> **GIVEN INSTRUCTION**: From the commentary on the Advent collect below, list every place the writer suggests the conscience might be located.

> **TEXT EXCERPT**:
Purify our conscience, Almighty God, by your daily visitation, that your Son Jesus Christ, at his coming, may find in us a mansion prepared for himself; who lives and reigns with you, in the unity of the Holy Spirit, one God, now and for ever. AmenOccasionally a collect seems to have made it into the book without careful screening. It surprises me that this one made it in, especially for the final Sunday of Advent.
I don’t like the mixed metaphor of God as a visitor finding inside us, specifically inside our heart (the left or right ventricle?) a place to live, and not just a place, but a mansion.
I went for an echo cardiogram yesterday, and that experience influences my response to language about the heart as much as one of Jesus’ initial twelve disciples would be dramatically influenced in speaking about the “road of life” were he to ride on a donkey down the New Jersey Turnpike.
The collect further complicates the metaphor by asking God now, before Jesus’ coming, to purify our conscience. Where is our conscience? In our head? In the left or right brain? In our circulatory system? Is God causing my gout as a punishment for the pâté and port that I had last night? Do the pâté and port need God's help in causing the gout?
Add to that complication the de rigueur homage given to potentates (even though this potentate is off on daily de-lousing missions) with a bob to God’s son, assuring God, that Jesus “lives and reigns with you, in the unity of the Holy Spirit, one God, now and for ever.”

> **INFORMATION PROVIDED**:
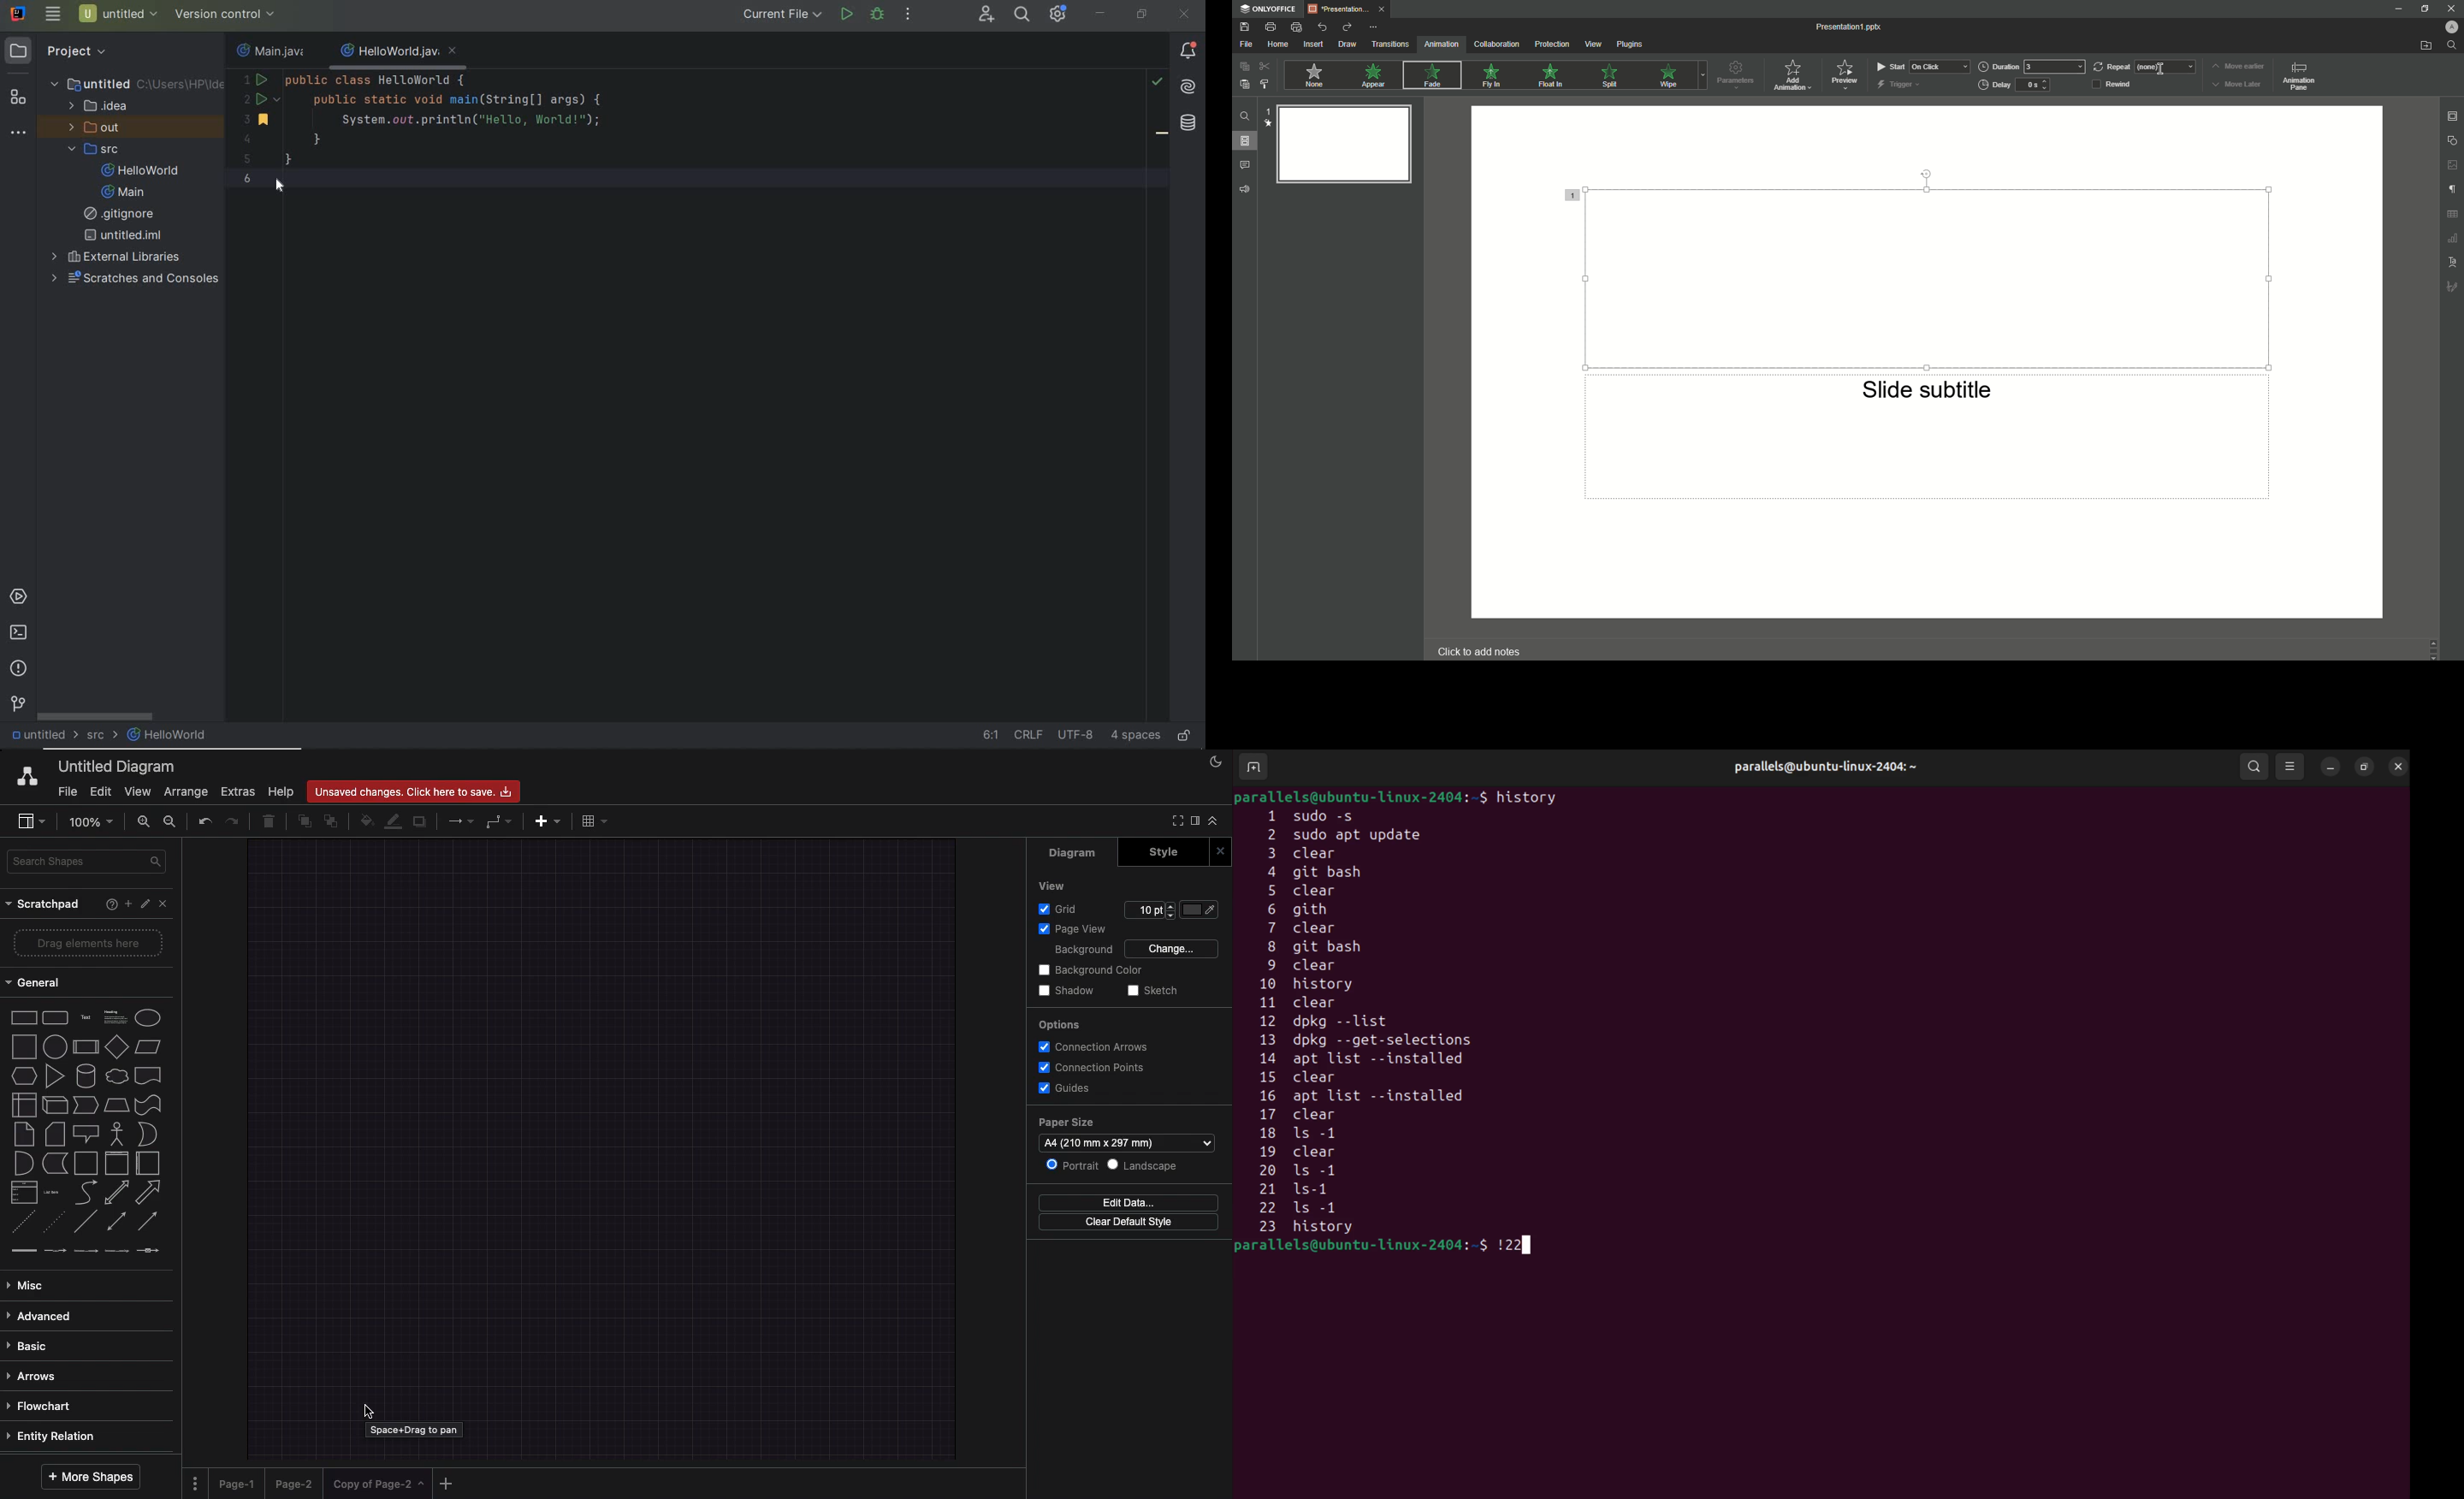 This screenshot has width=2464, height=1512. What do you see at coordinates (103, 734) in the screenshot?
I see `src` at bounding box center [103, 734].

> **EXERCISE RESPONSE**:
- In our head
- In the left or right brain
- In our circulatory system